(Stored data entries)

######

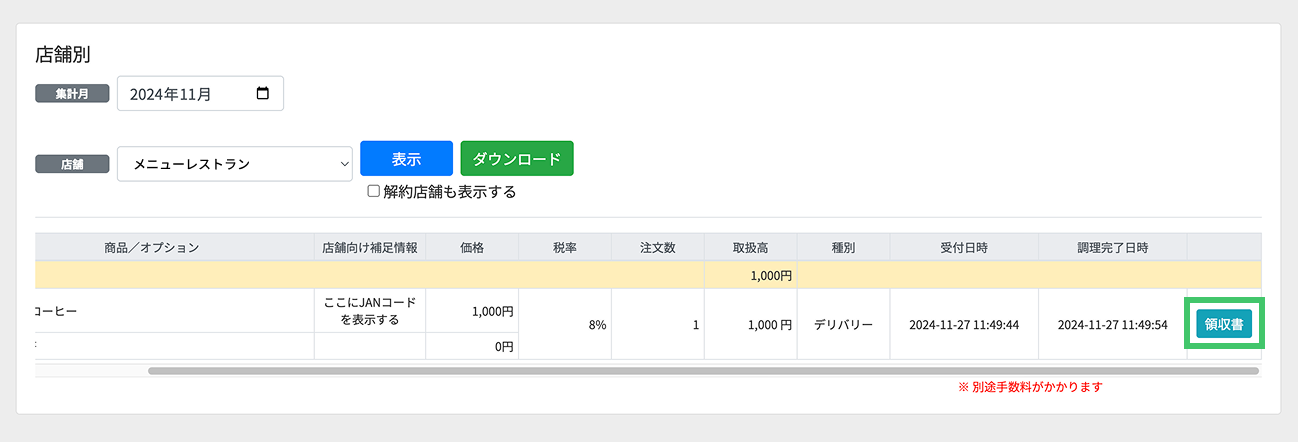Click the 集計月 gray label badge

tap(72, 94)
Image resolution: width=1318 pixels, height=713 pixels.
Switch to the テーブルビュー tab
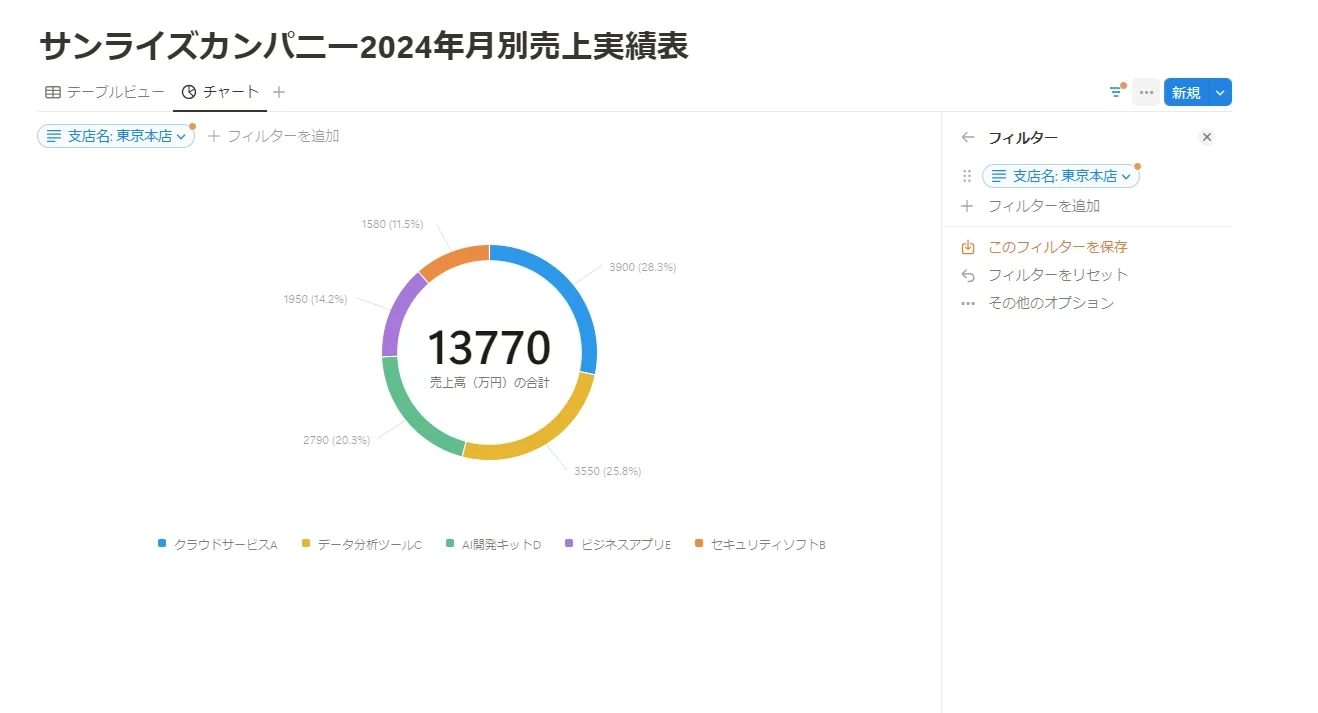pyautogui.click(x=105, y=92)
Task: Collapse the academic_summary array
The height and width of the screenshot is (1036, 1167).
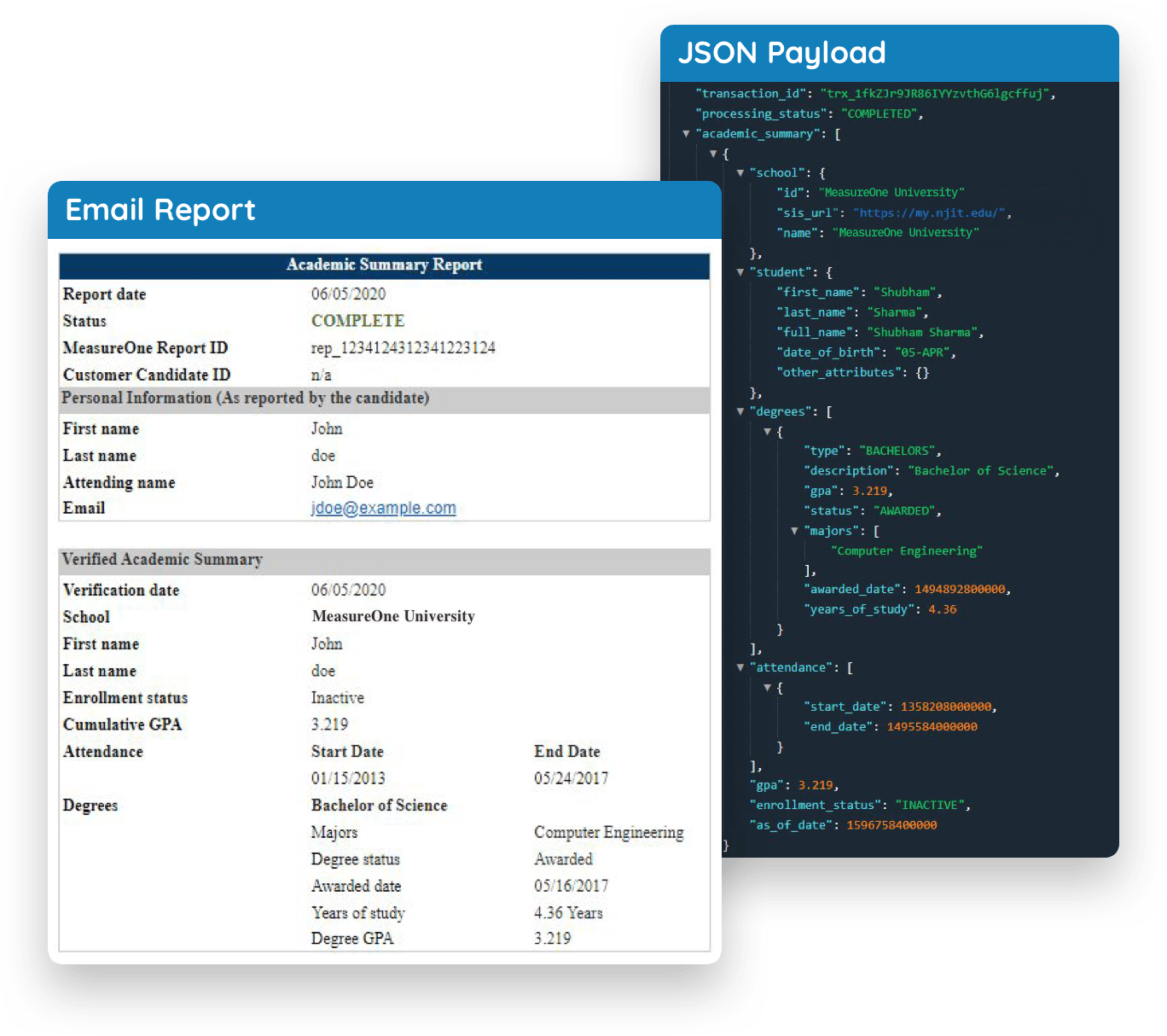Action: tap(687, 134)
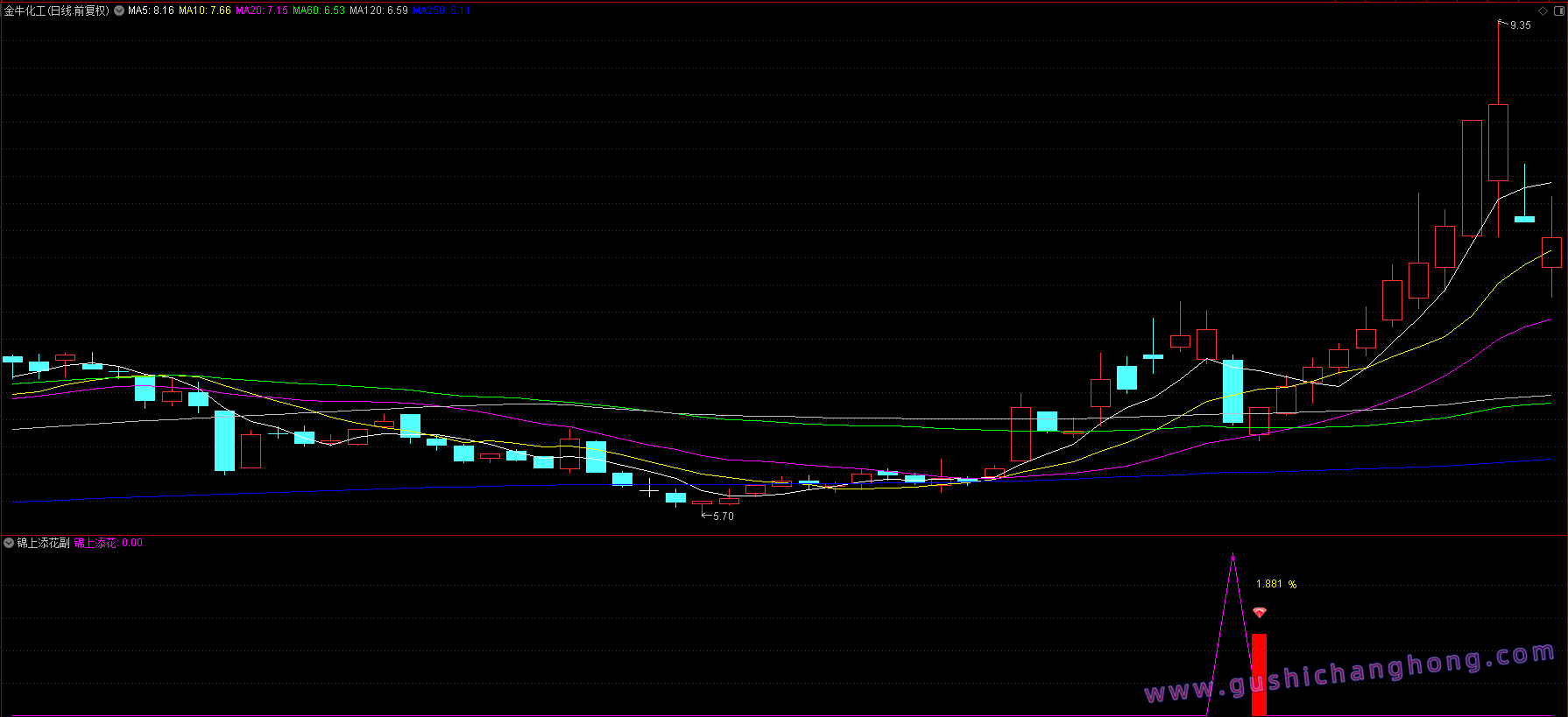
Task: Click the green MA60 value label
Action: pos(319,11)
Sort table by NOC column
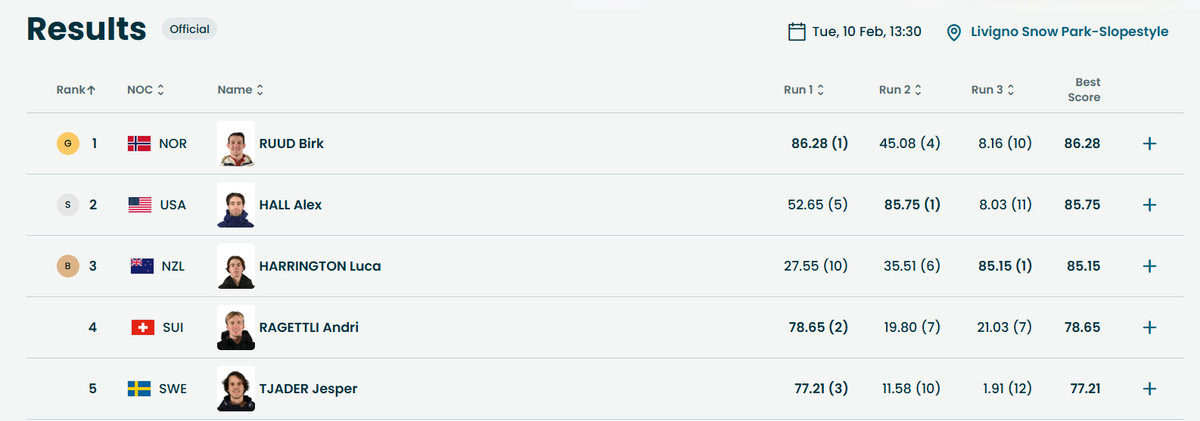1200x421 pixels. (x=145, y=90)
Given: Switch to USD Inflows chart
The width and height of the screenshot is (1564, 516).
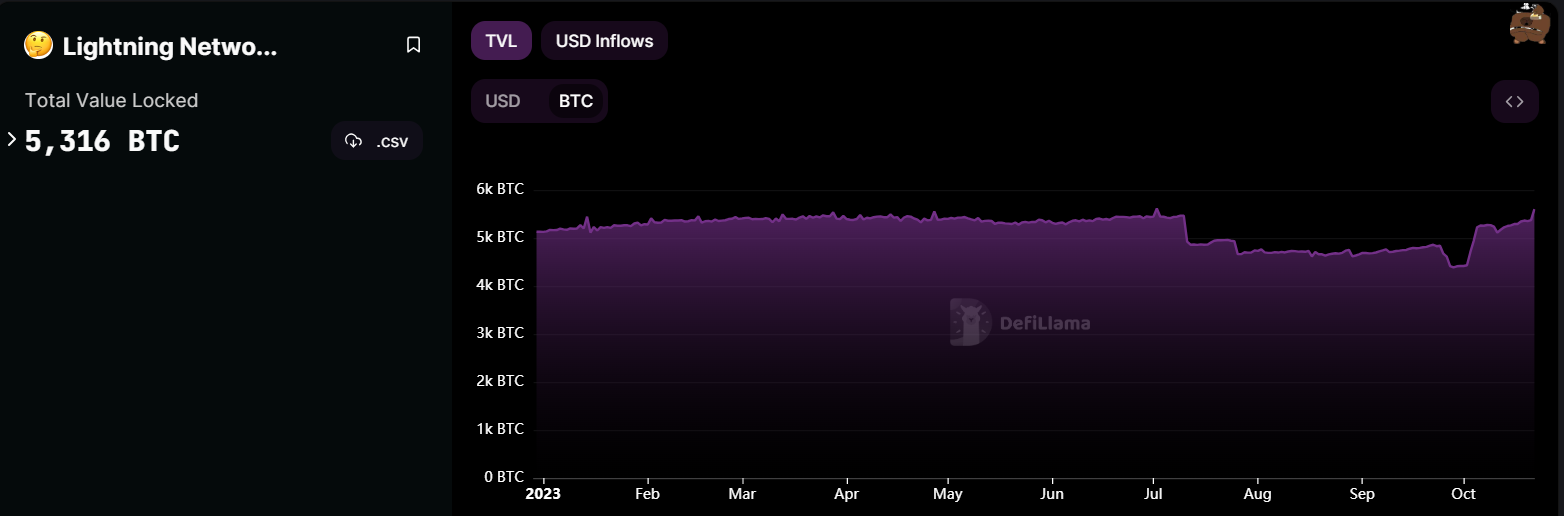Looking at the screenshot, I should tap(604, 41).
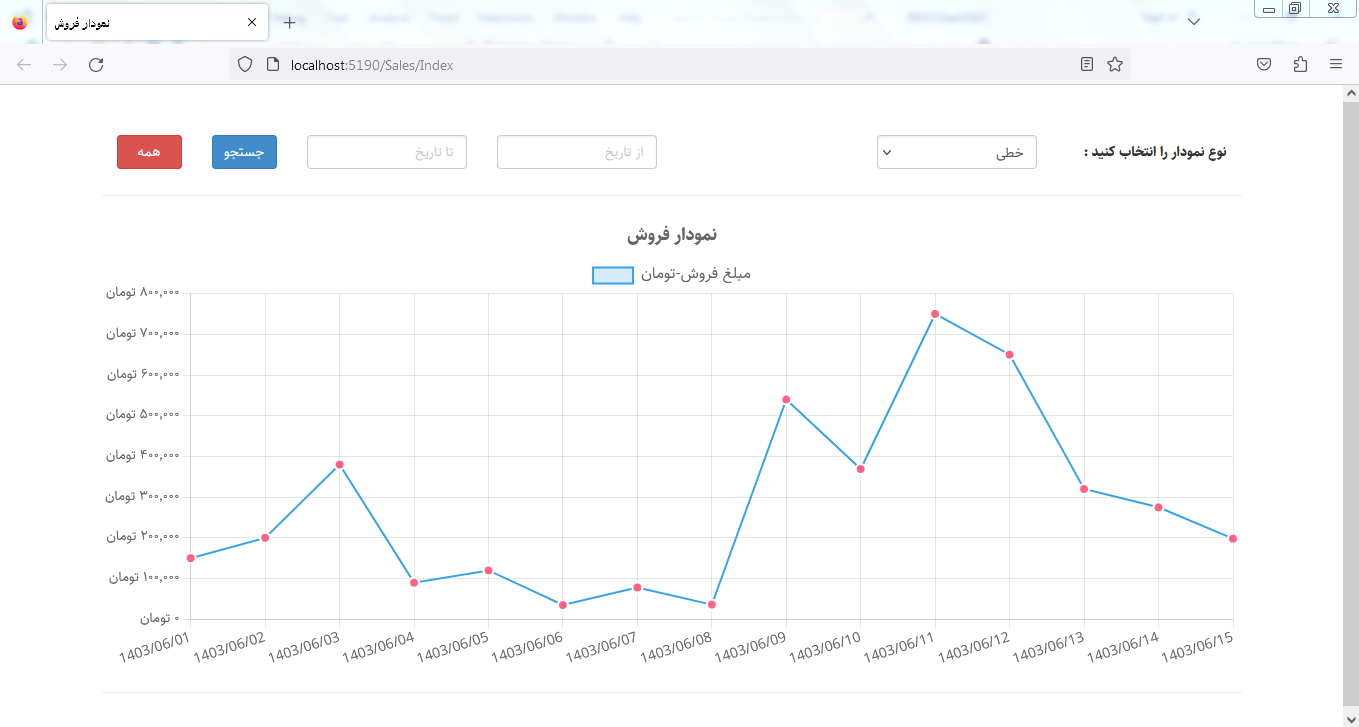Click the Save to Pocket icon
This screenshot has height=727, width=1359.
click(x=1264, y=65)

######

## Problem
Only an exact copy of the lines from the one with "The height and" through the last line of the data above is wanted, and no pictures.

## Answer for the task
The height and width of the screenshot is (1036, 1167).
Action: tap(687, 134)
Task: Click the green MA60 value label
Action: pos(319,11)
Sort table by NOC column
1200x421 pixels. (x=145, y=90)
Given: Switch to USD Inflows chart
The width and height of the screenshot is (1564, 516).
Looking at the screenshot, I should tap(604, 41).
Click the Save to Pocket icon
This screenshot has height=727, width=1359.
click(x=1264, y=65)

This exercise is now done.